Ricercatori Metamateriali ferroelettrici sintonizzabili per la stampa 3D

I ricercatori dell’Università di Buffalo (UB) hanno sviluppato un metodo unico per la stampa 3D di materiali ferroelettrici, ovvero materiali che possono avere la loro polarizzazione commutata attraverso l’uso di campi elettrici. Con i risultati pubblicati nel documento ” Un metamateriale ferroelettrico molecolare stampato in 3D ” negli Atti dell’Accademia Nazionale delle Scienze , lo studio offre interessanti possibilità per metamateriali e dispositivi elettronici.

Prima di poter entrare nel documento stesso, avremo bisogno di un po ‘di informazioni sulla ferroelettricità. Proprio come alcuni materiali sono naturalmente ferromagnetici, esibendo capacità magnetiche, altri materiali sono ferroelettrici, nel senso che mostrano polarizzazione elettrica. Sono piroelettrici e piezoelettrici. Sebbene la maggior parte dei materiali ferroelettrici non contenga ferro, nonostante il prefisso “ferro”, l’ampiezza e la direzione della loro polarizzazione elettrica possono essere modificate in risposta a variazioni di temperatura, pressione o campi elettrici. Ciò li rende ideali per specifiche applicazioni elettroniche o biomediche, come memoria ad accesso casuale, imaging ecografico, archiviazione dati, display e altro ancora.

Nello studio UB, il team di ricerca impiega imidazolio perclorato (ImClO4), “un ferroelettrico molecolare trasparente con accoppiamento elettromeccanico superiore e rigidità riprogrammabile”. Poiché il materiale è solubile in acqua e trasparente, si presta all’elaborazione digitale della luce (DLP) e alla stampa 3D stereolitografica (SLA). Il basso indice di diffrazione del materiale consente alla luce UV di penetrare nel materiale senza dispersione della luce.
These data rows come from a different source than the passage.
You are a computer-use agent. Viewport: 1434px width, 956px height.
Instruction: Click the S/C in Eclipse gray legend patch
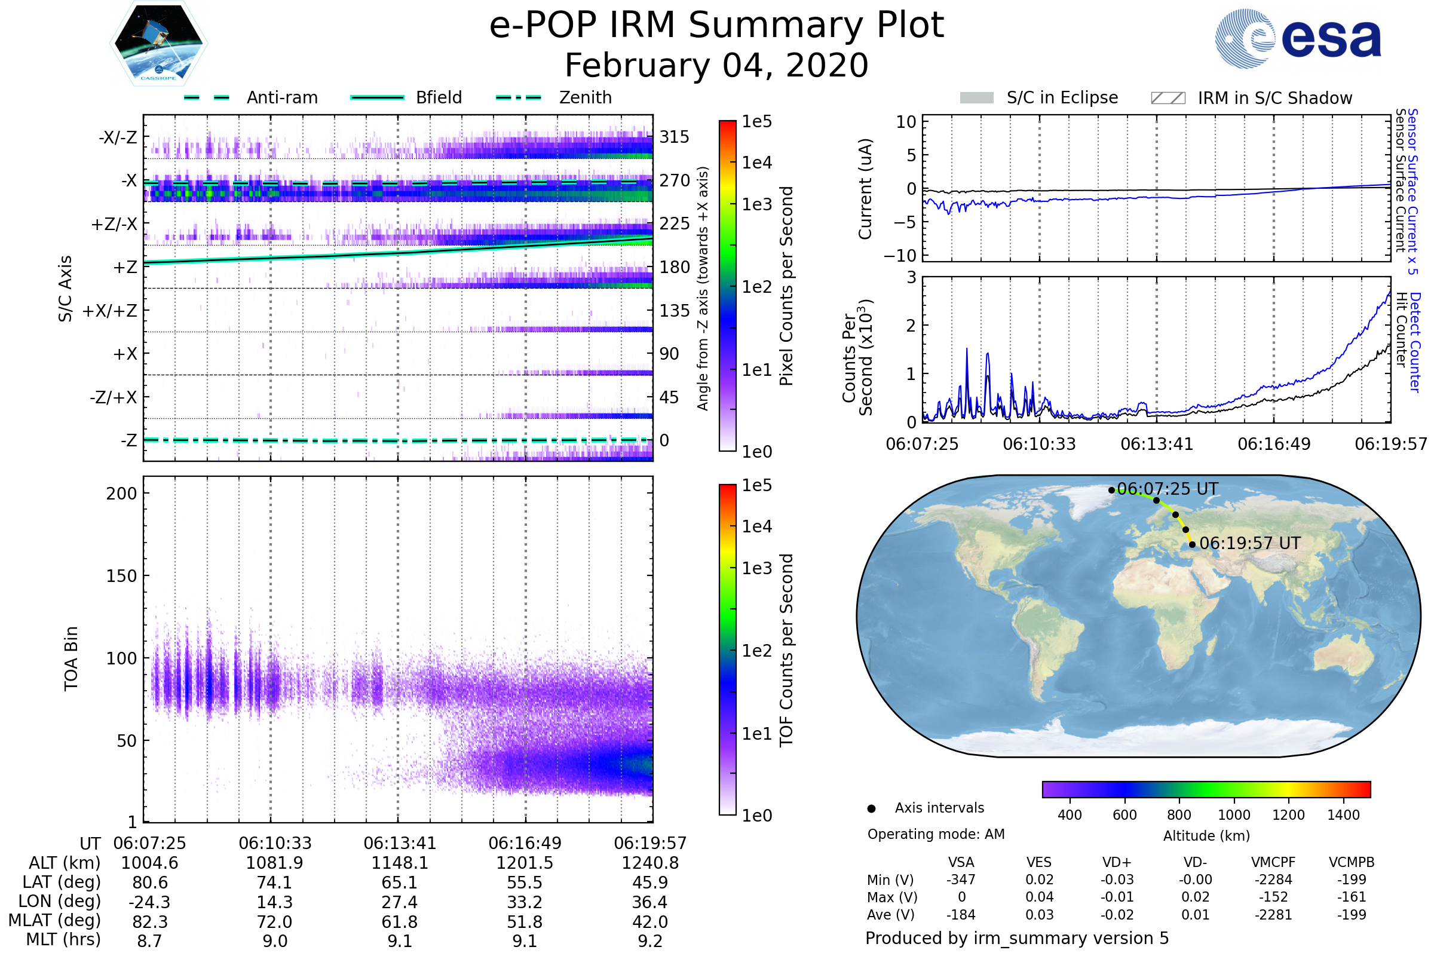pos(976,98)
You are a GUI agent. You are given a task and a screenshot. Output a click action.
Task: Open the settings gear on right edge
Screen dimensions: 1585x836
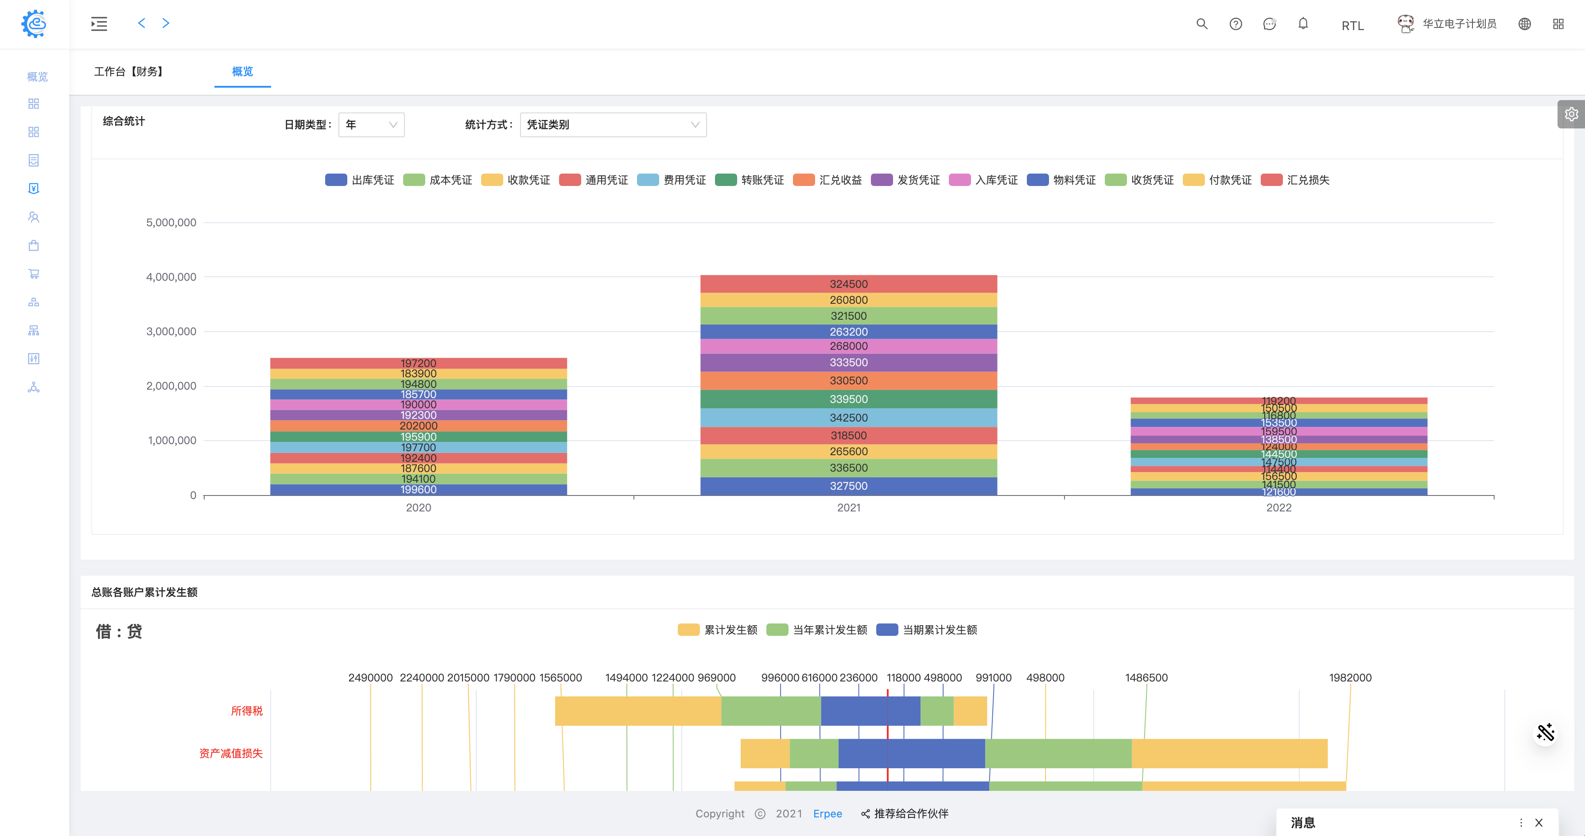pyautogui.click(x=1571, y=114)
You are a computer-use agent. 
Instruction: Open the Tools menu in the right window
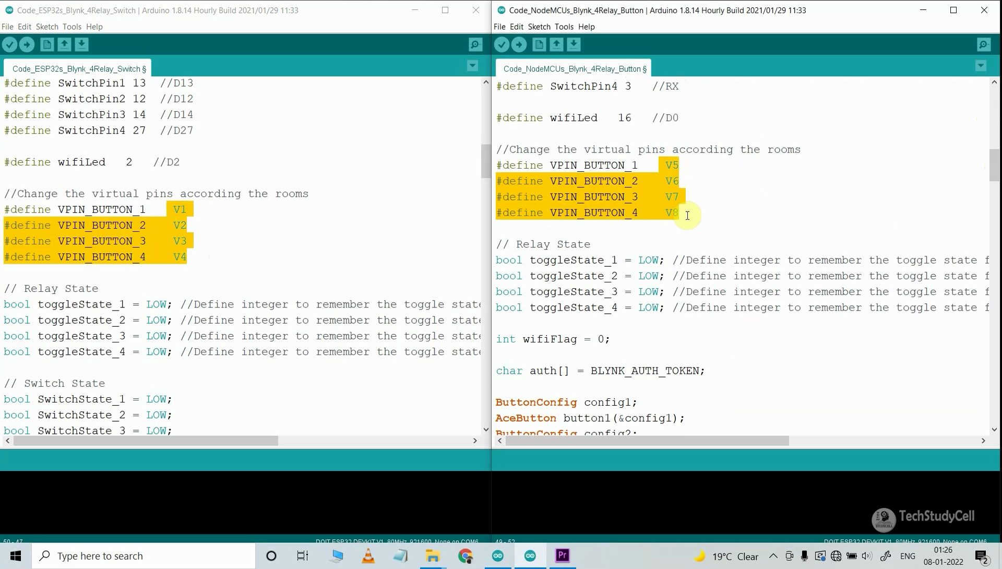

Il team, quindi, ha miscelato la polvere ImClO4 con una resina sensibile ai raggi UV e una stampante 3D DLP di Anycubic. Una volta che una complessa struttura reticolare è stata stampata con la miscela, la parte è stata disidratata, permettendogli di mantenere la sua forma. Inoltre, a causa delle proprietà di “rigidità riprogrammabile” del materiale, il team è stato in grado di registrare l’oggetto stampato eseguire l’auto-riparazione delle crepe dissolvendo la parte danneggiata nella soluzione ImClO4.

I ricercatori hanno dimostrato che le proprietà ferroelettriche del materiale stampato erano vicine a quelle dell’ImClO4 non stampato, con la polarizzazione che rispondeva in modo appropriato a un campo elettrico e le proprietà dielettriche che rispondevano in modo appropriato ai cambiamenti di temperatura. Inoltre, la parte autorigenerante stampata in 3D è stata in grado di recuperare le sue proprietà ferroelettriche rispetto a una parte ImClO4 che è stata lasciata degradare.

Mentre la produzione di parti con proprietà ferroelettriche richiede in genere ore, il team di UB è stato in grado di realizzare parti in pochi minuti grazie alla velocità di un processo DLP continuo. L’autore principale Shenqiang Ren, PhD, professore presso il Dipartimento di Ingegneria Meccanica e Aerospaziale presso la UB School of Engineering and Applied Sciences, ha detto dello studio: “Il cielo è il limite quando si tratta di metamateriali ferroelettrici”.

Lo studio è stato parzialmente finanziato dall’US Army Research Office (ARO), che vede potenziali applicazioni per insonorizzazione degli aerei, ammortizzatori e mantelli elastici.

Evan Runnerstrom, PhD, program manager di ARO ha spiegato: “Uno dei motivi per cui ARO sta finanziando il progetto del professor Ren è che i ferroelettrici molecolari sono suscettibili di metodi di elaborazione dal basso verso l’alto, come la stampa 3D, che altrimenti sarebbero difficili da usare con i ferroelettrici ceramici tradizionali. . Questo apre la strada a metamateriali sintonizzabili per lo smorzamento delle vibrazioni o all’elettronica riconfigurabile, che potrebbero consentire alle future piattaforme dell’esercito di adattarsi alle mutevoli condizioni “.

Questo è solo uno degli ultimi esempi di metamateriali sviluppati con la stampa 3D. Alcune ricerche sono dirette a robot morbidi che reagiscono ai loro ambienti. Altri incorporano geometrie su nanoscala per influenzare il comportamento degli oggetti sulla macroscala. Tutto quanto sopra potrebbe rendere la stampa 3D in futuro praticamente irriconoscibile da come la intendiamo oggi.